RECORDS PROVIDED:
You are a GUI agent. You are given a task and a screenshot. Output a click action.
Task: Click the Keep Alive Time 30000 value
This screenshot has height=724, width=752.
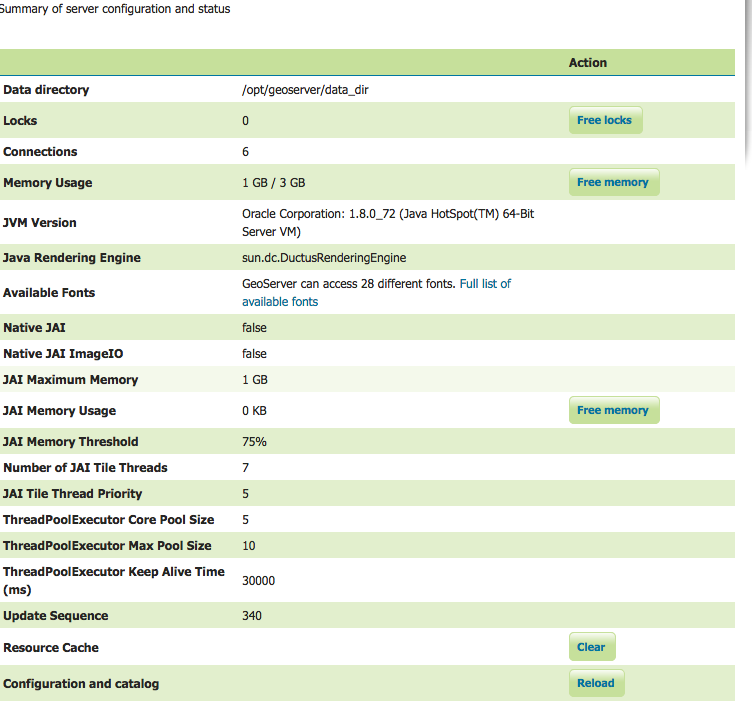click(x=258, y=581)
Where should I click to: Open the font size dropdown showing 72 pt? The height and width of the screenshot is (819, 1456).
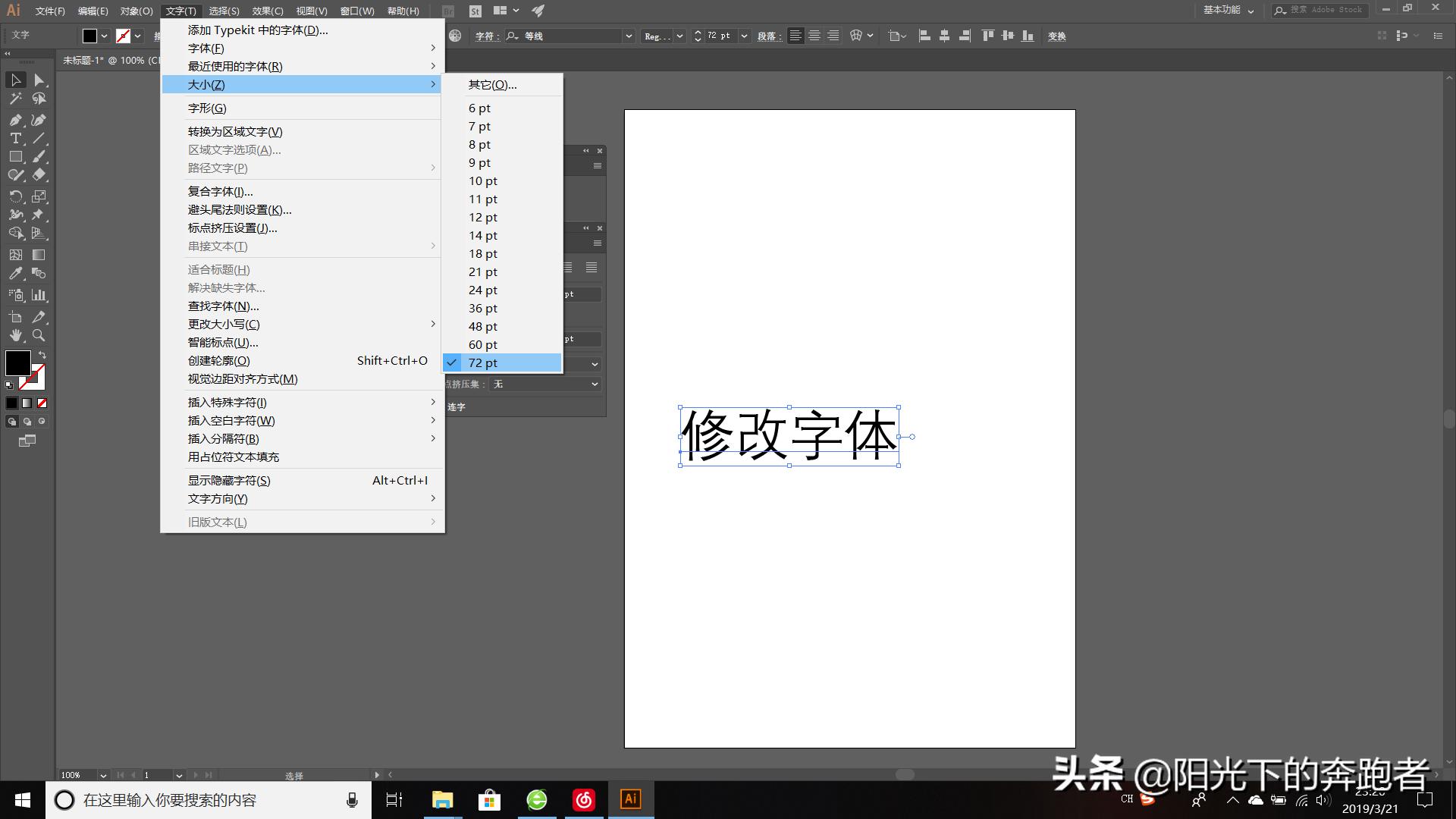coord(742,36)
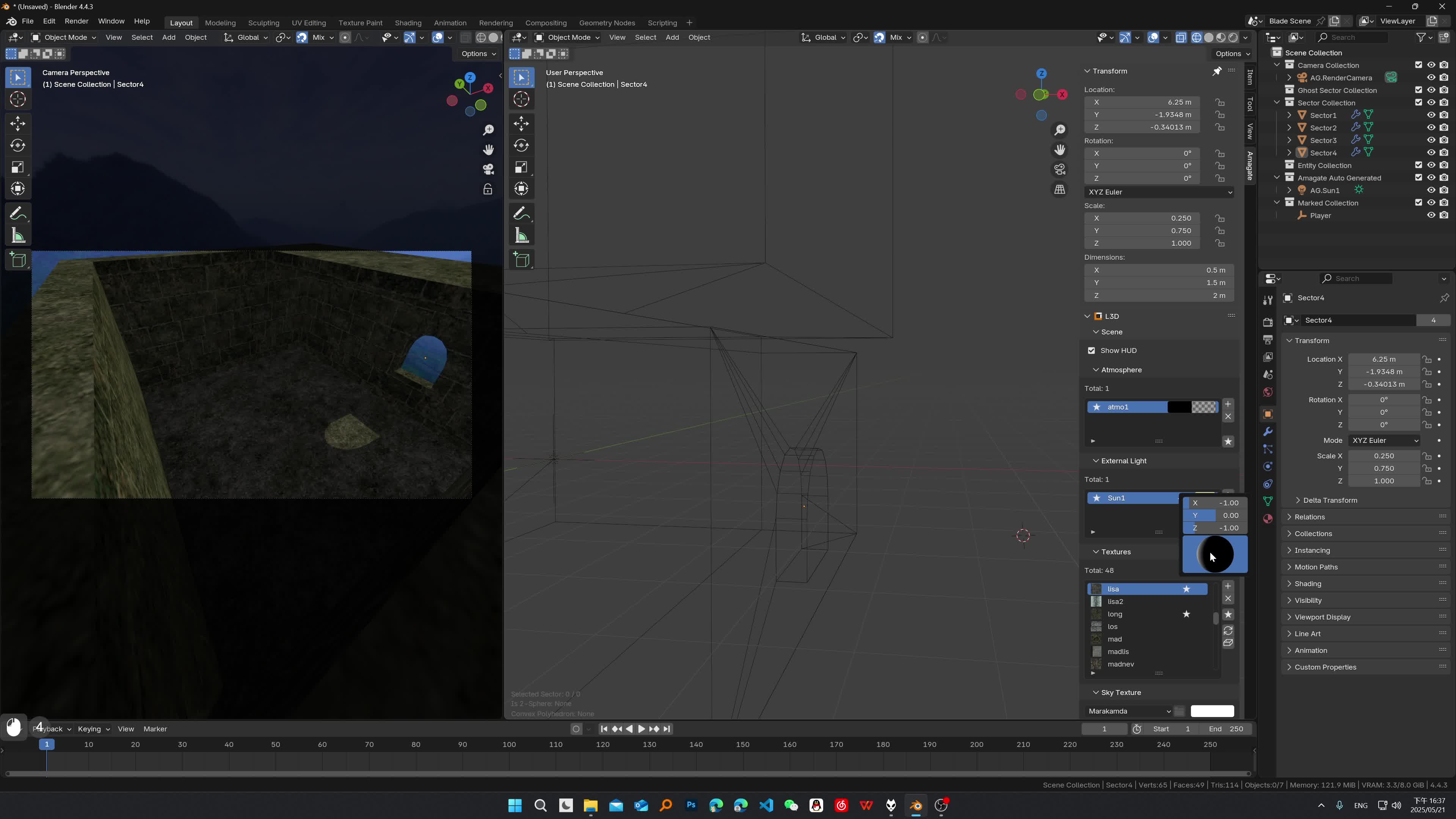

DIRECTIVE: Repeat every item above word for word, leaving out the pictures.

WRITTEN RESPONSE:
You are a GUI agent. You are given a task and a screenshot. Output a click action.
Task: Click the Keep Alive Time 30000 value
This screenshot has height=724, width=752.
click(x=258, y=581)
Where should I click to: Open the font size dropdown showing 72 pt? The height and width of the screenshot is (819, 1456).
coord(742,36)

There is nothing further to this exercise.